(Collection entries)

══════════

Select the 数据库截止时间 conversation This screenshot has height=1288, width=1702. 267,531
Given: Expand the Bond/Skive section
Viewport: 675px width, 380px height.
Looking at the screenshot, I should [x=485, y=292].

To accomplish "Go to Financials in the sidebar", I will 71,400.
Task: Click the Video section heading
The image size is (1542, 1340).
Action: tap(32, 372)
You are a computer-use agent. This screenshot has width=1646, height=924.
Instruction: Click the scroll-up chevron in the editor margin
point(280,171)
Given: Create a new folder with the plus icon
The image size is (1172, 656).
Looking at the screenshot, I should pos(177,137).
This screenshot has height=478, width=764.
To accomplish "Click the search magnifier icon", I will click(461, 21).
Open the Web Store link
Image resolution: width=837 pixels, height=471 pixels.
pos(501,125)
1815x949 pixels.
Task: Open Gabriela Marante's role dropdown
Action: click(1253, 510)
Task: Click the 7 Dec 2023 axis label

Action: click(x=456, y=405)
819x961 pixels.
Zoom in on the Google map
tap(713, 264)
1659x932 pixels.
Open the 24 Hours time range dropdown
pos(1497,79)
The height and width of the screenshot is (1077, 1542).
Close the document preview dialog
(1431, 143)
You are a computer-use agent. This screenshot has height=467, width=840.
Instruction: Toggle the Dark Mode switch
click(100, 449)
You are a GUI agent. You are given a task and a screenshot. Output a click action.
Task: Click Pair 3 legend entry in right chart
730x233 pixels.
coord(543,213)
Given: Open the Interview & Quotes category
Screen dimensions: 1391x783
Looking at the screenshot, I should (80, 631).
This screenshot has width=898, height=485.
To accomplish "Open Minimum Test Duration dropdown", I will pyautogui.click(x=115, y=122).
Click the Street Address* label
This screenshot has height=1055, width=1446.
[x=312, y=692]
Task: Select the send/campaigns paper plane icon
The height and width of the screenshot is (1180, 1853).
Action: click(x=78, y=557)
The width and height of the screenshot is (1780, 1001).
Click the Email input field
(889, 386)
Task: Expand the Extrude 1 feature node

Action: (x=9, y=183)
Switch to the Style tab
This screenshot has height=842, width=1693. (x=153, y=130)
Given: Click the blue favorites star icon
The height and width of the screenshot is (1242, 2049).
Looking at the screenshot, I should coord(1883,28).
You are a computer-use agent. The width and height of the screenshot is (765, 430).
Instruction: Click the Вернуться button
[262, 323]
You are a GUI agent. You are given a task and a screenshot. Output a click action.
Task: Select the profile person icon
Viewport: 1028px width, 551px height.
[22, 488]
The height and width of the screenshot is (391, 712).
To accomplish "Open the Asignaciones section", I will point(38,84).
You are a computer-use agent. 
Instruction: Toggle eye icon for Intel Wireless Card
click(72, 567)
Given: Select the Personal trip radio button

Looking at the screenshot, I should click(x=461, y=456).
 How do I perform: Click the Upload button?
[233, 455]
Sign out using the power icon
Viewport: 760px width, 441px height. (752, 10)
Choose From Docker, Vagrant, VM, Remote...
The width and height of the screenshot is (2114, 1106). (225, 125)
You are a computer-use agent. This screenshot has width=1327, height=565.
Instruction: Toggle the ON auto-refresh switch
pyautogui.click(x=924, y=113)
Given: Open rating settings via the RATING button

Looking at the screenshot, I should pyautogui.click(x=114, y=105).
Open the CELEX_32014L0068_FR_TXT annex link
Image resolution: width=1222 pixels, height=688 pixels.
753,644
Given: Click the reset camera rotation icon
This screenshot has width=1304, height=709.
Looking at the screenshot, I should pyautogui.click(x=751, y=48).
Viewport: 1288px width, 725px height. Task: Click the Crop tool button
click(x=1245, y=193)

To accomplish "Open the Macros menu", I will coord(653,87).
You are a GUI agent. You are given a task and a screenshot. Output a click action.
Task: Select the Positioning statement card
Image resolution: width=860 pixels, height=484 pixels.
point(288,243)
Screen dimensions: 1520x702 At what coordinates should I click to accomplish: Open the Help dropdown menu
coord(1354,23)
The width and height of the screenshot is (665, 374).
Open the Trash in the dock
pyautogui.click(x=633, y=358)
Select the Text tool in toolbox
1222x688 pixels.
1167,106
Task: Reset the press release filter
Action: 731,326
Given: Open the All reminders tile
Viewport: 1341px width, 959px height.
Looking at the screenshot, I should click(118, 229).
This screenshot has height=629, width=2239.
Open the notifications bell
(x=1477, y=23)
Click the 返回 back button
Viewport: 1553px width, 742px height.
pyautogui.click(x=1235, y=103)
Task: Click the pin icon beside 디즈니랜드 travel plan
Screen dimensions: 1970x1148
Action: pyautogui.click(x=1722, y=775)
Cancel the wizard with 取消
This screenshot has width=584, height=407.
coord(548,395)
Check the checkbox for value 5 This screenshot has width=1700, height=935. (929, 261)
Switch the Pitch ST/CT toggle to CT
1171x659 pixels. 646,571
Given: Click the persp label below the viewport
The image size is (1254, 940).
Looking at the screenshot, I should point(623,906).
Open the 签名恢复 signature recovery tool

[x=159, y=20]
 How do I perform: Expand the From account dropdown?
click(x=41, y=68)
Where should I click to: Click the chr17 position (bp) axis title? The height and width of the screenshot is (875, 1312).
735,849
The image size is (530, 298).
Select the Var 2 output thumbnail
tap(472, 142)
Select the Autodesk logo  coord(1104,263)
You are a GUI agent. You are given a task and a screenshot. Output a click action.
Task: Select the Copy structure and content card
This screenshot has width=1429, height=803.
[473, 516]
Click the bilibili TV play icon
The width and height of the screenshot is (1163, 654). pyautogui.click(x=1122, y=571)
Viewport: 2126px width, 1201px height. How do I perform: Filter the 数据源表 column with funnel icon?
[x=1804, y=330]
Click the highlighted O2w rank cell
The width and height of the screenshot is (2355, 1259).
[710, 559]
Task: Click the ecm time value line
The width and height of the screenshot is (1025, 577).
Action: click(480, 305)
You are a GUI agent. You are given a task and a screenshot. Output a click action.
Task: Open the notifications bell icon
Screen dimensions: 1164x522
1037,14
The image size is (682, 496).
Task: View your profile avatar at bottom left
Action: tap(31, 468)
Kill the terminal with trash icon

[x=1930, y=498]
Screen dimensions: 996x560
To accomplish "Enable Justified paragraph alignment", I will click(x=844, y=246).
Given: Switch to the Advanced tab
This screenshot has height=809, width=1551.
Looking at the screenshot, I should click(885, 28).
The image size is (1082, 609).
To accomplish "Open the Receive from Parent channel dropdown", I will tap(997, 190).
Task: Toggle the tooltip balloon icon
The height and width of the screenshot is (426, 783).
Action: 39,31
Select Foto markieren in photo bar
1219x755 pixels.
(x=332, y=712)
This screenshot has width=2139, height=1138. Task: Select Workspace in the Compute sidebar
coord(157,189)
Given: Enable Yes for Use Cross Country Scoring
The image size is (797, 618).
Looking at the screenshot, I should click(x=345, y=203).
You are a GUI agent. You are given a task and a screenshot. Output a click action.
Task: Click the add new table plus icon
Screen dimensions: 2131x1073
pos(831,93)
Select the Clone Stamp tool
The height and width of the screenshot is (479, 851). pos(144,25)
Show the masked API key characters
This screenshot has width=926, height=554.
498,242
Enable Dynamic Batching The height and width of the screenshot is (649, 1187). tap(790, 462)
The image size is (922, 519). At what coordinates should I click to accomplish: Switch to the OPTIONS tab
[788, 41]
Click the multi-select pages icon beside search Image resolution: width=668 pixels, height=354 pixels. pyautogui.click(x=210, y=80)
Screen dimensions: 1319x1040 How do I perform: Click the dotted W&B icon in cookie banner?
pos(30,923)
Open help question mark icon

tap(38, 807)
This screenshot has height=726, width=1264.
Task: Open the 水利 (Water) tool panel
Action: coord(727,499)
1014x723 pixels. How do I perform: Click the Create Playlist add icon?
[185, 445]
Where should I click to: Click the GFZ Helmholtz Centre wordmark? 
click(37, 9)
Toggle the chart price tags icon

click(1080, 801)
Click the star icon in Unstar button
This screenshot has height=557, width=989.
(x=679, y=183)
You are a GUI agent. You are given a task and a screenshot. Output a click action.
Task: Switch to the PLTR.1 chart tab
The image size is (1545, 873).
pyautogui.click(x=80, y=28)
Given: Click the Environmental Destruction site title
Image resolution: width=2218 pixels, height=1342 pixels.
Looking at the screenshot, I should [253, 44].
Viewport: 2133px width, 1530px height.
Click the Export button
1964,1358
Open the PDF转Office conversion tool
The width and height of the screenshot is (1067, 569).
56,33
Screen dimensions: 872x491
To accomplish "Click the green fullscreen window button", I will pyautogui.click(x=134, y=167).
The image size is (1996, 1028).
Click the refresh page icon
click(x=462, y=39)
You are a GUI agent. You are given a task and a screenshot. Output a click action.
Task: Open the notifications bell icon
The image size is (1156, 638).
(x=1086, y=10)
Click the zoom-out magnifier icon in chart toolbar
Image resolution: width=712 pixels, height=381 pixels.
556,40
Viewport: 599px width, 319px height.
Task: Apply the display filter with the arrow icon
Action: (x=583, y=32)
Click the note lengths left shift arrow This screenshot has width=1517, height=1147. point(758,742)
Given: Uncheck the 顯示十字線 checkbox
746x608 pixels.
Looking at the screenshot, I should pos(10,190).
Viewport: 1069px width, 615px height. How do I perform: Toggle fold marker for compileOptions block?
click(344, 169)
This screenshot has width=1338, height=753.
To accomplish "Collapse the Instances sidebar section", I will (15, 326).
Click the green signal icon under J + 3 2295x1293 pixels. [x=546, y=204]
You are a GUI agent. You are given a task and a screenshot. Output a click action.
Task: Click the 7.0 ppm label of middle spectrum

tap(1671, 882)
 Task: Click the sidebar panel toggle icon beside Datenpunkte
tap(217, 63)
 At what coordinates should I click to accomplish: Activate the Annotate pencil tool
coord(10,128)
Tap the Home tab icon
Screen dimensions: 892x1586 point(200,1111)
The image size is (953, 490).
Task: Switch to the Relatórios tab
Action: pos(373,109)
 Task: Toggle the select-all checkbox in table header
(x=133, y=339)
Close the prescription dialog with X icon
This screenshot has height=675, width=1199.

══════════

▶ **ACTIVITY**
Return only the lines of the records in which the string "link" appears.

▶ **ANSWER AREA**
Open the Web Store link
Open the CELEX_32014L0068_FR_TXT annex link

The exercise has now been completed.